## EXCERPT
☆ ☆ ☆ ☆ ☆

I was walking with Satenla and her father, telling them how extraordinary the spectacle seemed to me, when Ruit grabbed each of us by the arm, pulled us a few feet above the path, and pressed us hard against a boulder. Around a bend in the trail I heard a faint chiming. “Yak!” warned Ruit, who’d heard them sooner. “You need to give them a wide berth,” he said as the animals passed below us, straining at their leads. “They might look like gentle, furry creatures, Sat, but those big kitty cats have sharp horns, isn’t it?”
When the yak caravan had passed and we approached our high point for the day, the eleven-thousand-foot Deurali Pass, Ruit stopped short of the summit and rooted around in the thorny undergrowth for a rock with dimensions that pleased him. At the top of the pass he heaved it skillfully straight-armed, like a cricket bowler, and it landed on the very top of a nearby pile of stones stacked into a chorten. “Let the mountain rise higher!” he proclaimed, as his father had said to him once, on another long walk many decades earlier. He handed another stone to Satenla so she could cement the tradition.

☆ ☆ ☆ ☆ ☆

## ENTRIES SUPPLIED
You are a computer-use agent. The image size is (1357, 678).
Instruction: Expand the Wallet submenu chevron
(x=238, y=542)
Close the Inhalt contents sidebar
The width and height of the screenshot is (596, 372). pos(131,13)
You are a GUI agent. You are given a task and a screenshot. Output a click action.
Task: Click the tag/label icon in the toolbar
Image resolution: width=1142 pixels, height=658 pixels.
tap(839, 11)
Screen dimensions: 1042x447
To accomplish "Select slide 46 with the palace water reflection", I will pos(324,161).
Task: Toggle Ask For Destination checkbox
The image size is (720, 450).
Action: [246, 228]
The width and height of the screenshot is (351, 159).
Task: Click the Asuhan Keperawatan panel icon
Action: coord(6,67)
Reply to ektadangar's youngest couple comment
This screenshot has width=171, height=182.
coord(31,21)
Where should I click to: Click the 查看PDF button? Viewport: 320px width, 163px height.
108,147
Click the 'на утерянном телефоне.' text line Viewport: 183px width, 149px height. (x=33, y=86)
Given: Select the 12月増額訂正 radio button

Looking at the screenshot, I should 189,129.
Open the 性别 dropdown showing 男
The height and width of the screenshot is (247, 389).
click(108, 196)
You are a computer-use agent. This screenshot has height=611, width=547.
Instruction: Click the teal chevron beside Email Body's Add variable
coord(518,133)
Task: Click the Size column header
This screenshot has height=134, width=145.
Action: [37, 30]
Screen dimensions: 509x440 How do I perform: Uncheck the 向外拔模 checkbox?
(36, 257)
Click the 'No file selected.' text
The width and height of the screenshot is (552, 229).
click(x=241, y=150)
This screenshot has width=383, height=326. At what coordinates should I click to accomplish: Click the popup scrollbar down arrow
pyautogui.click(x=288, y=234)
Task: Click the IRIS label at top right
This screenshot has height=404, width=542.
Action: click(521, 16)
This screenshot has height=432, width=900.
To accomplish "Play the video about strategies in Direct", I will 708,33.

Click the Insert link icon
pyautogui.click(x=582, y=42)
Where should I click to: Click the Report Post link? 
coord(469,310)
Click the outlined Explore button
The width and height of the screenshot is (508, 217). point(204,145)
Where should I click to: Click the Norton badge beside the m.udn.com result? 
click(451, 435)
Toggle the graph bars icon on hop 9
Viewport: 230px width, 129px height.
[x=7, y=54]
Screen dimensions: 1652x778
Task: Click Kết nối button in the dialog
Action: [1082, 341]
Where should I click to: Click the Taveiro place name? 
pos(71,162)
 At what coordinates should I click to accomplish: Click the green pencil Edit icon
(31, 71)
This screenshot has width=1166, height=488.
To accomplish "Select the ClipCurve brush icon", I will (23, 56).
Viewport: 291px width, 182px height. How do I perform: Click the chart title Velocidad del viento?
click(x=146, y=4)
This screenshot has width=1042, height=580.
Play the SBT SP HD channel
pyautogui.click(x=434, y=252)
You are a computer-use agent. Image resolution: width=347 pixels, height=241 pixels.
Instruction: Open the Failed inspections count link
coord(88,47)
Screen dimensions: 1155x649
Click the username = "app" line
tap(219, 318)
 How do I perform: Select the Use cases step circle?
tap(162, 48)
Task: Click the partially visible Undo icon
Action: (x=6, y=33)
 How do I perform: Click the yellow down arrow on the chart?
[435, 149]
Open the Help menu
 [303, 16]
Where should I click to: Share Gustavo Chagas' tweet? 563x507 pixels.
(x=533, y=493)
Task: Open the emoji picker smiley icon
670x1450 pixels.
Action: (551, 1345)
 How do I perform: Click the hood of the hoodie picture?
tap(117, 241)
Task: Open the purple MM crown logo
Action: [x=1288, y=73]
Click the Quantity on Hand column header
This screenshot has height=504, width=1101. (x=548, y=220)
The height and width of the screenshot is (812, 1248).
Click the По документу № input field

☆ ☆ ☆ ☆ ☆

## TASK 1
Reproduce the stretch of the trek passage from "When the yak" through "cement the tradition.".
## TASK 2
Sum up the trek passage in two sentences.
The rows aren't needed for this.

## WORKED SOLUTION 1
When the yak caravan had passed and we approached our high point for the day, the eleven-thousand-foot Deurali Pass, Ruit stopped short of the summit and rooted around in the thorny undergrowth for a rock with dimensions that pleased him. At the top of the pass he heaved it skillfully straight-armed, like a cricket bowler, and it landed on the very top of a nearby pile of stones stacked into a chorten. “Let the mountain rise higher!” he proclaimed, as his father had said to him once, on another long walk many decades earlier. He handed another stone to Satenla so she could cement the tradition.

## WORKED SOLUTION 2
When a yak caravan came around a bend, Ruit pulled the walkers off the path against a boulder and warned that the animals have sharp horns. At the top of the Deurali Pass, he threw a rock onto a stone chorten, proclaiming "Let the mountain rise higher!" as his father once had, and handed another stone to Satenla.